L’Histoire pétrifiée pétrifie avec elle les identités et les corps : ce n’est pas qu’un programme culturel, c’est le sens même de cette guerre que le fascisme nous mène. De là les armées envoyées en mer pour jeter à l’eau les embarcations de ceux qui fuient les guerres et la faim, de là les soupçons sur tout ce qui n’est pas de la couleur des pierres ou qui ne vénère pas de même les mêmes pierres. De là ce ton qu’ils ont tous, celui de la vérité froide, de l’implacable ordre comme on range sa chambre pour éviter de l’habiter, comme on fait son lit pour violer plus tranquillement qui passe sous sa coupe. Exercer le pouvoir afin de prouver qu’on le possède.
Dans le livre IV des Métamorphoses, Ovide raconte la ruse de Persée face à Méduse : le miroir en guise de bouclier. On aurait donc cette arme : jeter sur les regards et les insultes ce miroir de l’Histoire, voir ce qu’il fut, voir ce qu’il est : plonger dans ce regard leur propre regard. Ne pas cesser de faire du passé un champ de bataille où livrer combat parce qu’il n’est pas fini. Non de la pierre, mais ce courant d’eau qui charrie encore cadavres et vivants dont la tête surgit encore des eaux, les bras accrochés à une planche de hasard.
Les mauvais jours que l’on connaissait n’étaient donc rien en regard de ceux qui s’amoncellent déjà, qui viennent, qui sont là. Les mauvais jours ne faisaient que préparer les soirs pâles, ceux qui précèdent les nuits les plus noires.
« Les hommes font leur propre histoire, écrivait Marx, mais ils ne la font pas de plein gré, dans des circonstances librement choisies ; celles-ci, ils les trouvent au contraire toutes faites, données, héritage du passé. » L’Histoire que nous trouverons, dans quelques jours, sera tout entière cet objet de lutte : et si nous devrons faire avec, nous devrons surtout faire contre elle. Pour cela, il nous faudra nous tourner vers d’autres Histoires, d’autres passés dont il importera de ne pas les laisser se pétrifier sans quoi nous nous pétrifierons avec elles, en elles.

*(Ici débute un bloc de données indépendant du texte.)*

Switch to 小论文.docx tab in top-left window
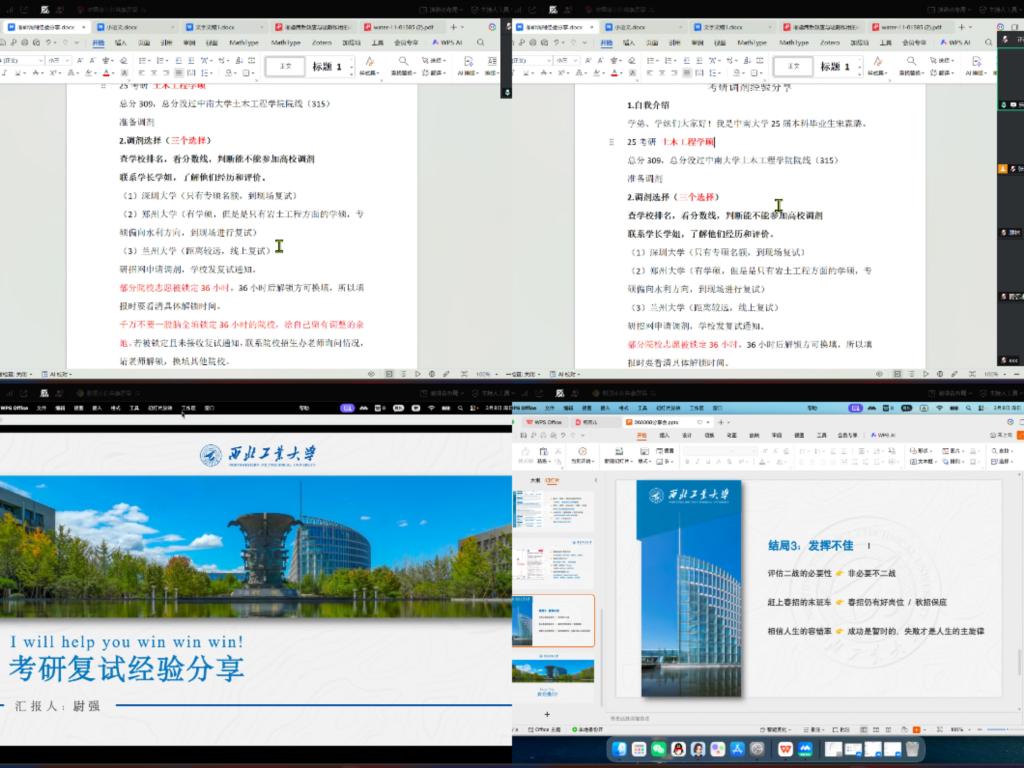1024x768 pixels. (121, 27)
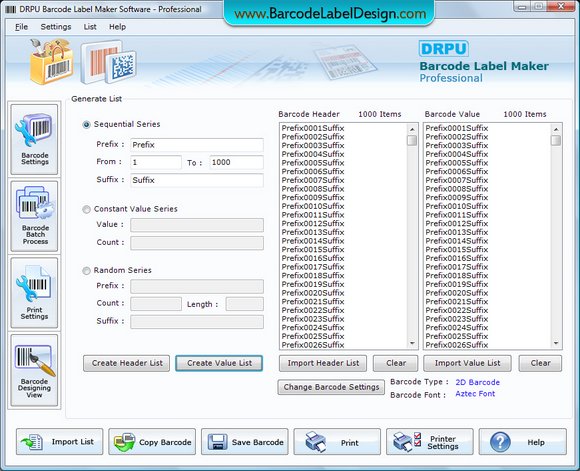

Non, on ne dispose pas de beaucoup d’armes pour cela : de la patience et de la mémoire, de la hargne, de la colère, et un peu de tendresse entre nous, il en faudra, de la rigueur pour la méthode et de l’organisation pour tenir tête, et puis, pour la beauté, le goût du secret, celui du désir inlassable comme contrepoison, le refus du sarcasme, le choix d’être intraitables à l’égard de nos lâchetés. Il faudra s’armer de tout cela : s’armer de solitude en partage et observer comment elles se lieront les unes aux autres, s’armer de mélancolie afin de ne jamais nous résigner à elle, et s’armer de désespoir pour refuser de s’y faire : ne pas laisser aux lendemains ce qui sera toujours affaire d’ici et de maintenant, et par-dessus tout peut-être, s’armer de courage.